Still more, an added functionality of the assembly 102 is that the grille shade 110 may be deployed as needed in cold weather even if vehicle speed and cooling module temperatures do not dictate so. For example, consider the situation where the ambient temperature sensor 150 provides an input to the control module 140 that an exterior temperature is sufficiently low (as a non-limiting example, 32° F. or less) to require increased engine warm-up times. Here, even though the vehicle speed is not sufficient and/or the various vehicle component temperature sensors described above would not indicate increased engine, cooling module, coolant, etc. temperatures requiring retraction or deployment of a conventional AGS system tied to vehicle speed and/or vehicle component temperature sensors, the control module 140 can be configured to fully or partially deploy the grille shade according to sensor-provided ambient temperature readings to aid in coolant temperature regulation and in reducing cold weather engine warm-up time.

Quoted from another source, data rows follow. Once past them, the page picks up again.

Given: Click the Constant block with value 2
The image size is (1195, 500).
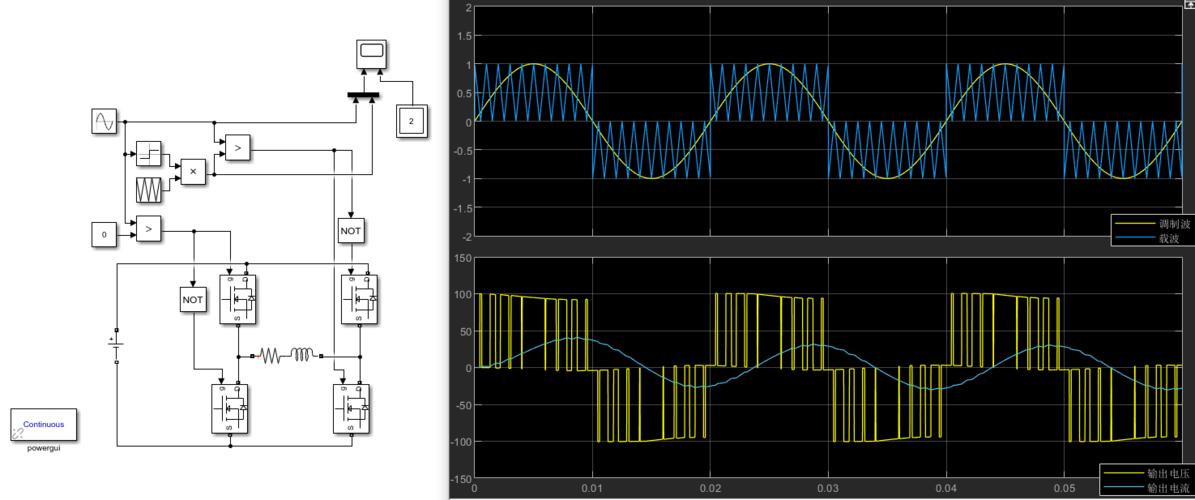Looking at the screenshot, I should coord(410,121).
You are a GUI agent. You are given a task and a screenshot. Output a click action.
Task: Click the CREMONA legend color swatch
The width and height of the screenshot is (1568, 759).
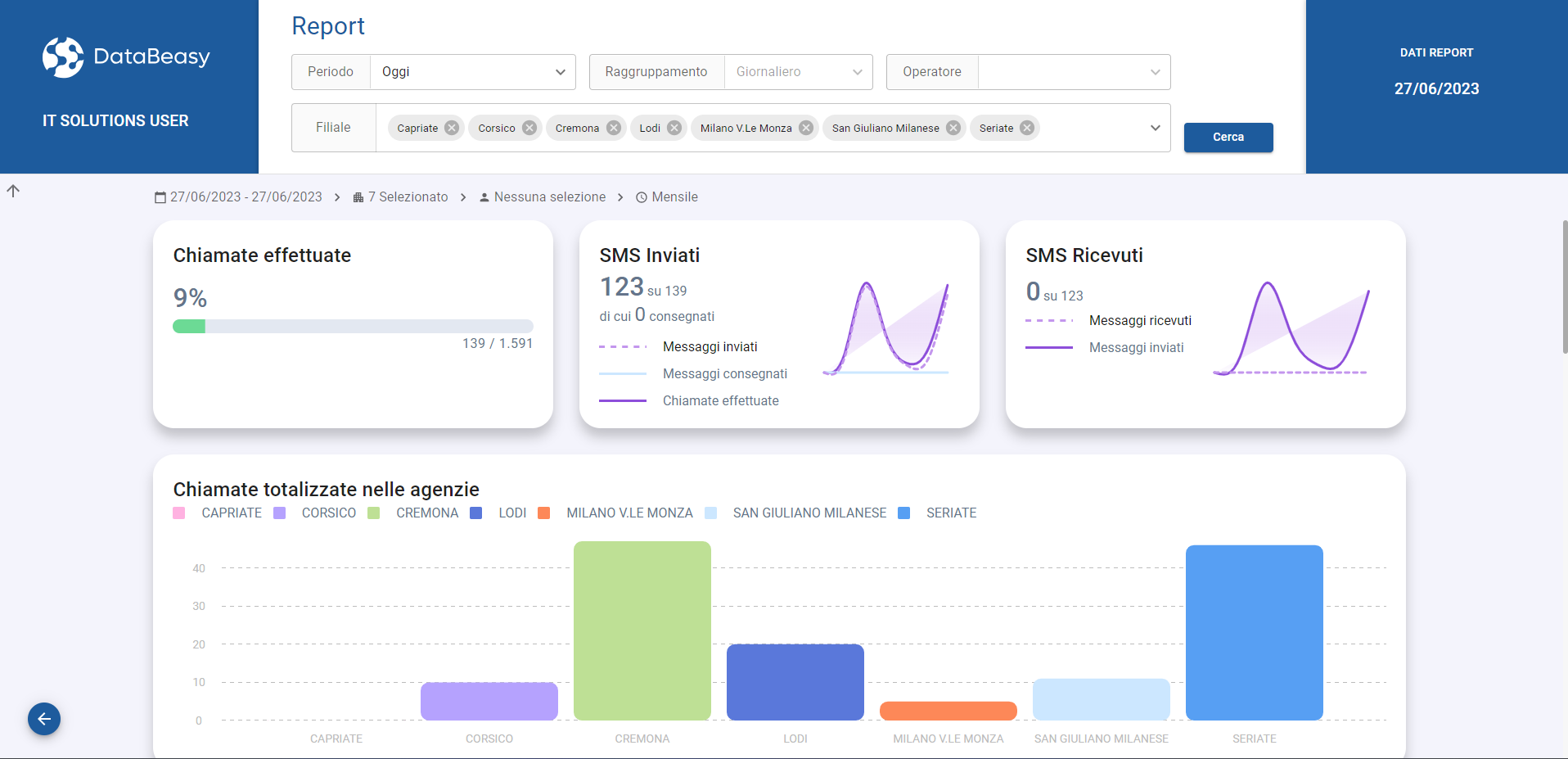tap(374, 513)
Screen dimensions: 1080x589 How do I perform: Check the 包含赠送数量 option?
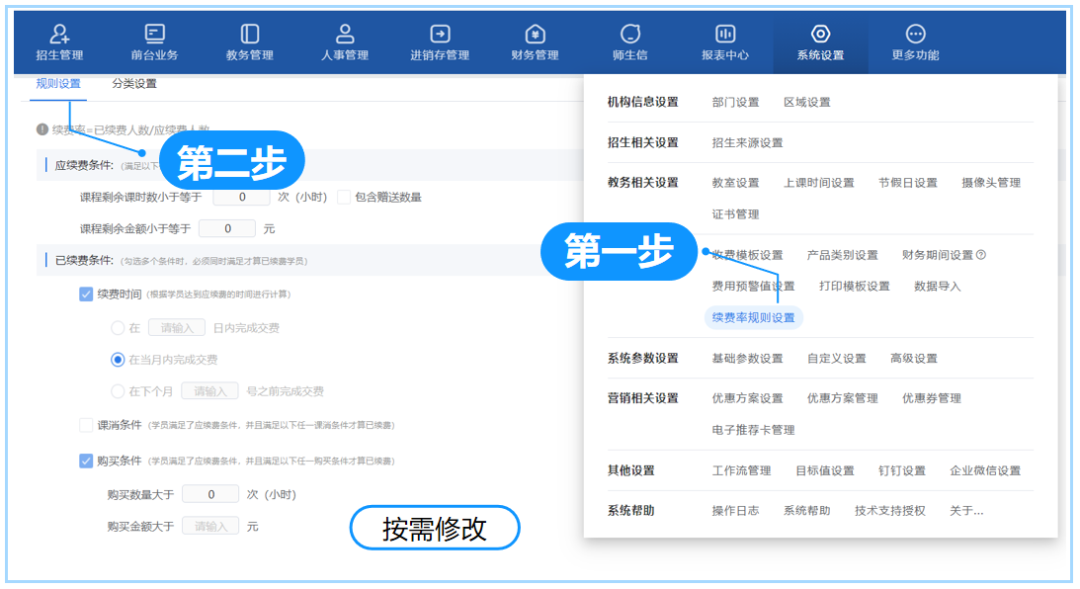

Obvious modifications and variations are possible in light of the above teachings. For example, rather than the rollup style shade described above, the grille shade 110 could be provided in alternative configurations, for example in a folding “Roman shade” design while still minimizing packaging space required for the active grille shade assembly 102. Likewise, rather than driving the carrier 108, the motor 124 could be configured to directly or indirectly drive the lower drive shaft 126 to then drive the drive elements 120a, 120b. All such modifications and variations are within the scope of the appended claims when interpreted in accordance with the breadth to which they are fairly, legally and equitably entitled.